Darwin is the smallest of Australia’s eight capital cities, but it is one of the largest metropolitan areas in an area not very widely populated.
The city gained its name in honour of scientist Charles Darwin, courtesy of British Captain Wickham who first landed there. Wickham and his people discovered the area populated with the Larrakia Aborigines, a people who lived off the sea, whose descendants today take great pride in tracing back their lineage.
Darwin presents as a clean, modern city, mostly because it’s been rebuilt at least twice. The Japanese bombed it during World War II, and it was destroyed again in 1974 when Cyclone Tracy leveled 70 percent of its buildings, a devastating phenomenon that held the record as the world’s most compact cyclone for over 25 years.
Nevertheless, Darwinians have always moved quickly to rebuild their city, and its two main industries have been mining and tourism.

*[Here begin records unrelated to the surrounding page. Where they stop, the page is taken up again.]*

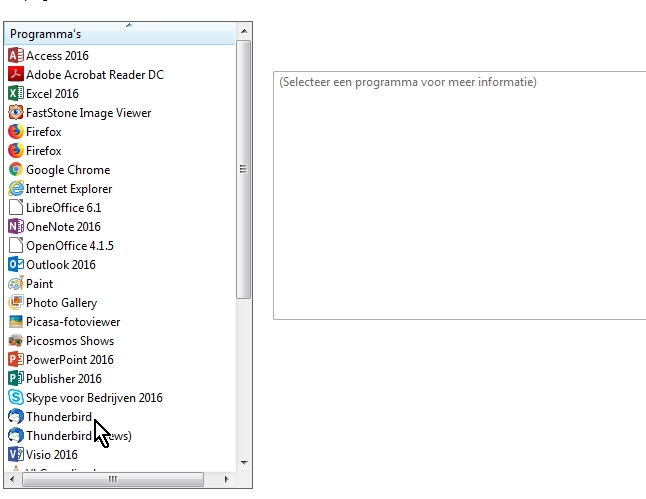Click the horizontal scrollbar right arrow
This screenshot has height=499, width=646.
point(227,480)
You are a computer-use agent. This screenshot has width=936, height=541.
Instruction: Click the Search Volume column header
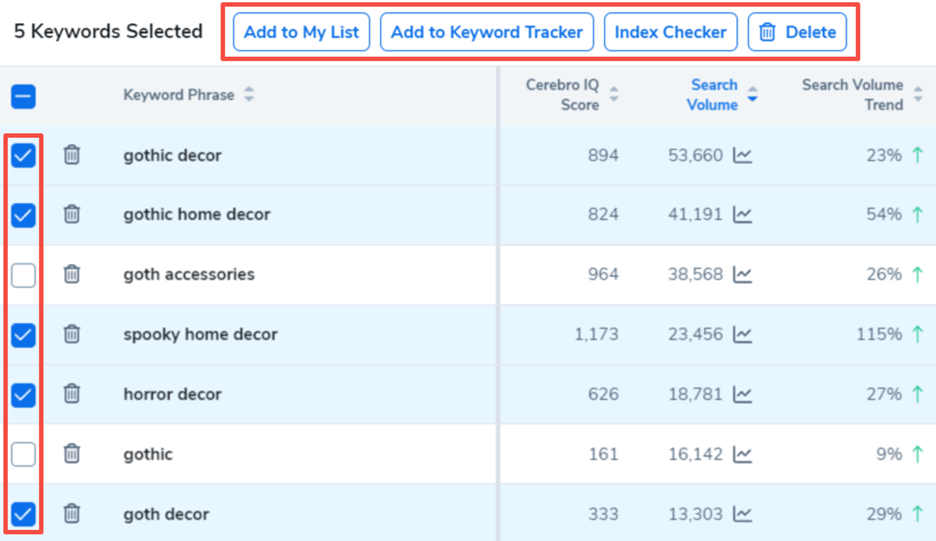click(x=713, y=95)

It also boasts a strong military presence.
While Darwin sits far and apart from much of Australia, its location on the tip of the continent makes it a popular spot for visitors. There is also a strong Asian influence, evidenced by the pearling industry and also by cultural and dining experiences. Visitors and residents enjoy a variety of festivals, including everything from a beer-can regatta to a solar-powered car race.
The beautiful Mindil Beach area offers markets on a weekly basis, and there are a wide variety of parks and gardens. No matter what you like to do, you’re likely to find it in Darwin.